Listed entries.
-- Begin --

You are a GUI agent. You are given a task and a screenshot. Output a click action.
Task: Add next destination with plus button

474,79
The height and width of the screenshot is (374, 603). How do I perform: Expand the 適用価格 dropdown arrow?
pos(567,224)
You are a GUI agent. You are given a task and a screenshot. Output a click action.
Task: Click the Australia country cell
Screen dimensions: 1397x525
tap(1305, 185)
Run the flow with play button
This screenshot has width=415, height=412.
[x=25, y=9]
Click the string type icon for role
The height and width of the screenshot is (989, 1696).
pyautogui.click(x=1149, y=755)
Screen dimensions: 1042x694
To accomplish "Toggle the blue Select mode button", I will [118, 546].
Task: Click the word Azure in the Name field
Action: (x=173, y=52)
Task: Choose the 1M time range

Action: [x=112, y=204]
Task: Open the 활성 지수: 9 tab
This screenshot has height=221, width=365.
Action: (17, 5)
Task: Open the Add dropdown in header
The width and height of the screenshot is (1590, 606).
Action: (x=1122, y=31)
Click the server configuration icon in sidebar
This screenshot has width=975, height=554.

-- End --

Problem description. Rewrite the listing above, substituting "screen capture" for every occurrence of "screenshot" and leaving all other text unchanged.

Completed exercise.
You are a GUI agent. You are given a task and a screen capture. Output a click action.
Task: Add next destination with plus button

474,79
The height and width of the screen capture is (374, 603). How do I perform: Expand the 適用価格 dropdown arrow?
pos(567,224)
You are a GUI agent. You are given a task and a screen capture. Output a click action.
Task: Click the Australia country cell
Screen dimensions: 1397x525
tap(1305, 185)
Run the flow with play button
This screen capture has width=415, height=412.
[x=25, y=9]
Click the string type icon for role
The height and width of the screen capture is (989, 1696).
pyautogui.click(x=1149, y=755)
Screen dimensions: 1042x694
To accomplish "Toggle the blue Select mode button", I will [118, 546].
Task: Click the word Azure in the Name field
Action: (x=173, y=52)
Task: Choose the 1M time range

Action: [x=112, y=204]
Task: Open the 활성 지수: 9 tab
This screen capture has height=221, width=365.
Action: (17, 5)
Task: Open the Add dropdown in header
The width and height of the screen capture is (1590, 606).
Action: (x=1122, y=31)
Click the server configuration icon in sidebar
This screen capture has width=975, height=554.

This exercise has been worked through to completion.